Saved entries
┌────────

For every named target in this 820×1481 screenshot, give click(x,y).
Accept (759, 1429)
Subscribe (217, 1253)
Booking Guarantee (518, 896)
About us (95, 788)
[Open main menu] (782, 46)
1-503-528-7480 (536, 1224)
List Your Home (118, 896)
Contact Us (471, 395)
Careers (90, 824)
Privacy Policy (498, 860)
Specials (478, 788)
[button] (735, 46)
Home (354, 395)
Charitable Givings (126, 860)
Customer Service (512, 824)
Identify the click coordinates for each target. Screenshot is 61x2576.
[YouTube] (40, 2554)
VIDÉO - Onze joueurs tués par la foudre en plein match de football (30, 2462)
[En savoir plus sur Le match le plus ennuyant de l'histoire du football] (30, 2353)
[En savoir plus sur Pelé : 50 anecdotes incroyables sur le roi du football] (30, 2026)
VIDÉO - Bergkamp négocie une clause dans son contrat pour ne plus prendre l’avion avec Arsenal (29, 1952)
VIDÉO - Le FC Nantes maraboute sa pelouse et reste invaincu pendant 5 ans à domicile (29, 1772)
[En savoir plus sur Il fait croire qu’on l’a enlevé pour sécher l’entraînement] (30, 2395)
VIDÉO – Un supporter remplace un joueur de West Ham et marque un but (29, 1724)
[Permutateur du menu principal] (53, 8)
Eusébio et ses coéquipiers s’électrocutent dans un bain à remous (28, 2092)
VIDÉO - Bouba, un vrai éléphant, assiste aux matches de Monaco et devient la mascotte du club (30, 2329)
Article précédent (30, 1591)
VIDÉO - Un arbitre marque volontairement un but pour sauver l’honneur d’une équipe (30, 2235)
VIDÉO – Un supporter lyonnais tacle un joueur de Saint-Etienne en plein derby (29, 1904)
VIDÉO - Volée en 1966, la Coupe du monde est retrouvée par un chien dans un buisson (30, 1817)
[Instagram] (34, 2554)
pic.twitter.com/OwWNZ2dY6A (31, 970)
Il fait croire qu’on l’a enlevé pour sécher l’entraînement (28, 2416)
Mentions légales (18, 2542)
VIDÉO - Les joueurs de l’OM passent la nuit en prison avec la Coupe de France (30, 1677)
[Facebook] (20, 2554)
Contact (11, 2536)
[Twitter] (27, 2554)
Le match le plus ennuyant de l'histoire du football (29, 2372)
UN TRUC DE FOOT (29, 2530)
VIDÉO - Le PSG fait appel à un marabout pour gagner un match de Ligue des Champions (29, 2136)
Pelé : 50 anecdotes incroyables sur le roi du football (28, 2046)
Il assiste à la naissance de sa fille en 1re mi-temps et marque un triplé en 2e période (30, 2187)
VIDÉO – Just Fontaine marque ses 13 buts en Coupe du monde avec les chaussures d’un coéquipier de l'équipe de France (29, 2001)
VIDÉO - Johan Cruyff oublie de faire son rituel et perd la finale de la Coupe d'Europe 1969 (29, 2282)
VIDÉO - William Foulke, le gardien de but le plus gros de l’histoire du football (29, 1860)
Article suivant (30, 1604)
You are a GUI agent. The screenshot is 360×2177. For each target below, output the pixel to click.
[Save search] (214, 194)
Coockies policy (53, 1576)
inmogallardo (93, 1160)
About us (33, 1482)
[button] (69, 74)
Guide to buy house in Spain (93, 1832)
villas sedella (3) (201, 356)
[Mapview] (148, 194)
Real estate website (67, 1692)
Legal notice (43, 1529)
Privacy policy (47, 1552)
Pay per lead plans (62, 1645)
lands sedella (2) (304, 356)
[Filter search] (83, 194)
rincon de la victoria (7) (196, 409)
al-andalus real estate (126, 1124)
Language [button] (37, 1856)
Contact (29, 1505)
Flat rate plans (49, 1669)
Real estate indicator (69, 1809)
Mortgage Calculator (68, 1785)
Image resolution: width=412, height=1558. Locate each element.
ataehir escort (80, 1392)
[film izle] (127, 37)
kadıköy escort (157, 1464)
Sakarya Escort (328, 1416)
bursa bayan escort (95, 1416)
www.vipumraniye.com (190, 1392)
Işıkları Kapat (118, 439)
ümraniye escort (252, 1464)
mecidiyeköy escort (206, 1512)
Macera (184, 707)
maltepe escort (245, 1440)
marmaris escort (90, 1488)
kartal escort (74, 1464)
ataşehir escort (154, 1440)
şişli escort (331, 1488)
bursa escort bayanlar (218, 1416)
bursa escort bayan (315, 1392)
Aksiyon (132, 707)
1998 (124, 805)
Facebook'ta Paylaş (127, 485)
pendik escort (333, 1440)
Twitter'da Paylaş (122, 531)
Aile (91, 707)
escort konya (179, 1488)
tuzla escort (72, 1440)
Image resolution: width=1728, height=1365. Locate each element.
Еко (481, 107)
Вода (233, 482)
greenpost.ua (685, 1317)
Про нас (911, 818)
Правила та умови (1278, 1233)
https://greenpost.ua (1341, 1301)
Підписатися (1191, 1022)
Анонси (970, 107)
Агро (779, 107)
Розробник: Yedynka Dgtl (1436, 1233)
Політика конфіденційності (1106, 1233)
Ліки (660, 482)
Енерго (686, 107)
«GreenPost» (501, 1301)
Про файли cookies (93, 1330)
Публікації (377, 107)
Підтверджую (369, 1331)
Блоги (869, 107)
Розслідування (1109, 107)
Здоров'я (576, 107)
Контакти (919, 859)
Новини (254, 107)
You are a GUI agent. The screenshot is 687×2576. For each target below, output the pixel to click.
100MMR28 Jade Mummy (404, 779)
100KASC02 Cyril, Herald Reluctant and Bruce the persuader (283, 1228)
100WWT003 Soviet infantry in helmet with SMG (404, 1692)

└────────

Take the lines above and print them exactly.

For every named target in this 820×1481 screenshot, give click(x,y).
Accept (759, 1429)
Subscribe (217, 1253)
Booking Guarantee (518, 896)
About us (95, 788)
[Open main menu] (782, 46)
1-503-528-7480 (536, 1224)
List Your Home (118, 896)
Contact Us (471, 395)
Careers (90, 824)
Privacy Policy (498, 860)
Specials (478, 788)
[button] (735, 46)
Home (354, 395)
Charitable Givings (126, 860)
Customer Service (512, 824)
Identify the click coordinates for each target. Screenshot is 61x2576.
[YouTube] (40, 2554)
VIDÉO - Onze joueurs tués par la foudre en plein match de football (30, 2462)
[En savoir plus sur Le match le plus ennuyant de l'histoire du football] (30, 2353)
[En savoir plus sur Pelé : 50 anecdotes incroyables sur le roi du football] (30, 2026)
VIDÉO - Bergkamp négocie une clause dans son contrat pour ne plus prendre l’avion avec Arsenal (29, 1952)
VIDÉO - Le FC Nantes maraboute sa pelouse et reste invaincu pendant 5 ans à domicile (29, 1772)
[En savoir plus sur Il fait croire qu’on l’a enlevé pour sécher l’entraînement] (30, 2395)
VIDÉO – Un supporter remplace un joueur de West Ham et marque un but (29, 1724)
[Permutateur du menu principal] (53, 8)
Eusébio et ses coéquipiers s’électrocutent dans un bain à remous (28, 2092)
VIDÉO - Bouba, un vrai éléphant, assiste aux matches de Monaco et devient la mascotte du club (30, 2329)
Article précédent (30, 1591)
VIDÉO - Un arbitre marque volontairement un but pour sauver l’honneur d’une équipe (30, 2235)
VIDÉO – Un supporter lyonnais tacle un joueur de Saint-Etienne en plein derby (29, 1904)
VIDÉO - Volée en 1966, la Coupe du monde est retrouvée par un chien dans un buisson (30, 1817)
[Instagram] (34, 2554)
pic.twitter.com/OwWNZ2dY6A (31, 970)
Il fait croire qu’on l’a enlevé pour sécher l’entraînement (28, 2416)
Mentions légales (18, 2542)
VIDÉO - Les joueurs de l’OM passent la nuit en prison avec la Coupe de France (30, 1677)
[Facebook] (20, 2554)
Contact (11, 2536)
[Twitter] (27, 2554)
Le match le plus ennuyant de l'histoire du football (29, 2372)
UN TRUC DE FOOT (29, 2530)
VIDÉO - Le PSG fait appel à un marabout pour gagner un match de Ligue des Champions (29, 2136)
Pelé : 50 anecdotes incroyables sur le roi du football (28, 2046)
Il assiste à la naissance de sa fille en 1re mi-temps et marque un triplé en 2e période (30, 2187)
VIDÉO – Just Fontaine marque ses 13 buts en Coupe du monde avec les chaussures d’un coéquipier de l'équipe de France (29, 2001)
VIDÉO - Johan Cruyff oublie de faire son rituel et perd la finale de la Coupe d'Europe 1969 (29, 2282)
VIDÉO - William Foulke, le gardien de but le plus gros de l’histoire du football (29, 1860)
Article suivant (30, 1604)
You are a GUI agent. The screenshot is 360×2177. For each target below, output the pixel to click.
[Save search] (214, 194)
Coockies policy (53, 1576)
inmogallardo (93, 1160)
About us (33, 1482)
[button] (69, 74)
Guide to buy house in Spain (93, 1832)
villas sedella (3) (201, 356)
[Mapview] (148, 194)
Real estate website (67, 1692)
Legal notice (43, 1529)
Privacy policy (47, 1552)
Pay per lead plans (62, 1645)
lands sedella (2) (304, 356)
[Filter search] (83, 194)
rincon de la victoria (7) (196, 409)
al-andalus real estate (126, 1124)
Language [button] (37, 1856)
Contact (29, 1505)
Flat rate plans (49, 1669)
Real estate indicator (69, 1809)
Mortgage Calculator (68, 1785)
Image resolution: width=412, height=1558. Locate each element.
ataehir escort (80, 1392)
[film izle] (127, 37)
kadıköy escort (157, 1464)
Sakarya Escort (328, 1416)
bursa bayan escort (95, 1416)
www.vipumraniye.com (190, 1392)
Işıkları Kapat (118, 439)
ümraniye escort (252, 1464)
mecidiyeköy escort (206, 1512)
Macera (184, 707)
maltepe escort (245, 1440)
marmaris escort (90, 1488)
kartal escort (74, 1464)
ataşehir escort (154, 1440)
şişli escort (331, 1488)
bursa escort bayanlar (218, 1416)
bursa escort bayan (315, 1392)
Aksiyon (132, 707)
1998 (124, 805)
Facebook'ta Paylaş (127, 485)
pendik escort (333, 1440)
Twitter'da Paylaş (122, 531)
Aile (91, 707)
escort konya (179, 1488)
tuzla escort (72, 1440)
Image resolution: width=1728, height=1365. Locate each element.
Еко (481, 107)
Вода (233, 482)
greenpost.ua (685, 1317)
Про нас (911, 818)
Правила та умови (1278, 1233)
https://greenpost.ua (1341, 1301)
Підписатися (1191, 1022)
Анонси (970, 107)
Агро (779, 107)
Розробник: Yedynka Dgtl (1436, 1233)
Політика конфіденційності (1106, 1233)
Ліки (660, 482)
Енерго (686, 107)
«GreenPost» (501, 1301)
Про файли cookies (93, 1330)
Публікації (377, 107)
Підтверджую (369, 1331)
Блоги (869, 107)
Розслідування (1109, 107)
Здоров'я (576, 107)
Контакти (919, 859)
Новини (254, 107)
You are a GUI agent. The screenshot is 687×2576. For each target below, output the pixel to click.
100MMR28 Jade Mummy (404, 779)
100KASC02 Cyril, Herald Reluctant and Bruce the persuader (283, 1228)
100WWT003 Soviet infantry in helmet with SMG (404, 1692)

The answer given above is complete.